The Ontario Institute for Studies in Education of the
University of Toronto (OISE/UT)
Edited by Daniel Schugurensky
This site includes questions and answers on Adult Education that were written by students in the course 'Outline of Adult Education' at OISE/UT. The questions are first raised in class by the students themselves. Then they organize in teams in order to research and answer them. New entries are added regularly. This website is intended to provide information about the field to new students and to those who have a general interest in Adult Education. Anyone is welcome to submit a question and/or answer.
By Shenaz Damji, Mary Dell'Anno, Mary McGrath and Joanna Warden (OISE/UT)
Towards
a Definition of Critical Thinking: A Historical Perspective
Although the principles of Critical Thinking underpin much of Western
Philosophy, it did not come to the fore as a specific concept until the late
Nineteenth Century. Philosophical
discussion of critical inquiry surfaced in the 1870's in the United States, when
Charles Sanders Peirce,
who believed that logic is the scientific method that will lead us to truth,
originated the concept of pragmatism.

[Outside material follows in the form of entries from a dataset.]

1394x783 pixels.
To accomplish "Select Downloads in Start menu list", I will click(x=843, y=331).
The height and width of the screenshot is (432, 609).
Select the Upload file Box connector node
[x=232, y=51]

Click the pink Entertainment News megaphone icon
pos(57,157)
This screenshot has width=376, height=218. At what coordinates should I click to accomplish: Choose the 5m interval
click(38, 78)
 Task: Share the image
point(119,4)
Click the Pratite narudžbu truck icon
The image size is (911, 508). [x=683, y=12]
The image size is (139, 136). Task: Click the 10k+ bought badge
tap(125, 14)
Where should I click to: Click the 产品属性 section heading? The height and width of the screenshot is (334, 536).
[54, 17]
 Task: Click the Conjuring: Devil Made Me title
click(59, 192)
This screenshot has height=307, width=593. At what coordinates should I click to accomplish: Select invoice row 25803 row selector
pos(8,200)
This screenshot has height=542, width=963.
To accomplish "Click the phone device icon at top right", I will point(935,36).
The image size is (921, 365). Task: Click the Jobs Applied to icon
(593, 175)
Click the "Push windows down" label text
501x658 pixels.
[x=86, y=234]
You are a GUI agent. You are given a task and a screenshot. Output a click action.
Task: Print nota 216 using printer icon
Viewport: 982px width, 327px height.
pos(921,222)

Pragmatism stresses the relation of theory
to practice (or what Paulo
Freire called ‘praxis,’ meaning reflection and action upon the world
in order to change it).
Peirce’s
social emphasis grew in the hands of George
Herbert Mead, and became important to John Dewey, who argued for a model of critical thinking based on
a theory of knowing that is continuous. He adopted Peirce’s notion of
meaning, and focused on the connection that thinking has with experience, doing,
and the consequences of action. Dewey
subscribed to the philosophical school known as pragmatism, and described his
approach to inquiry as “reflective thinking,” to distinguish it from
ordinary thinking.
During
the 1930s and 1940s, the Antigonish Movement launched discussion of critical
thinking in Canada. During the same period, Edward
Glaser wrote An Experiment in the
Development of Critical thinking (1941) and developed the Watson-Glaser
Critical Thinking Test (1940), which is credited by Richard
Paul for stirring renewed interest in critical thinking in the U.S.
Harvey
Seigel,
however, credits the renewed interest in critical thinking to Robert
Ennis’ article “A
Concept of Critical Thinking”, published in 1962. Ennis,
who developed Cornell Critical Thinking
Tests, defined critical thinking as “reasonable reflective thinking that
is focused on deciding what to do or believe.” He pointed to issues of
evaluating critical thinking skills, through the development of critical
thinking tests, and issues concerning the instruction of critical thinking.
Matthew
Lipman,
who had developed a Philosophy for
Children program in the late 1960s, criticized Ennis’ definition of
critical thinking as focused on the outcomes rather than its essential
characteristics. Lipman defined critical thinking as “skilful, responsible
thinking that facilitates good judgement because it (1) relies upon criteria,
(2) is self-correcting, and (3) is sensitive to context.”
Richard
Paul
devised the concept of ‘weak sense’ and ‘strong sense’ critical thinking
to signify quality and depth of thinking. Paul pointed out the need for a
critical thinker to have a certain disposition and character traits; he helps us
see the role of self in critical thinking. Paul’s definition of
critical thinking includes aspects of Ennis,
McPeck, Lipman, Glaser
and Black, as well as aspects of critical thinking that have not
been included before.
John McPeck, a Canadian
philosopher following in the steps of Max
Black, published in 1981 a text entitled Critical
Thinking and Education. For McPeck, critical thinking is a subset of
rational thinking, and rational thinking is “the intelligent use of all
available evidence for the solution of some problem.” His approach set up a
debate between theorists such as Robert
Ennis and Richard Paul, who argued that critical thinking is a general
skill, not necessarily subject-specific. Harvey
Seigel (1988) in Educating Reason,
argued that the two schools of thought (McPeck and Ennis/Paul)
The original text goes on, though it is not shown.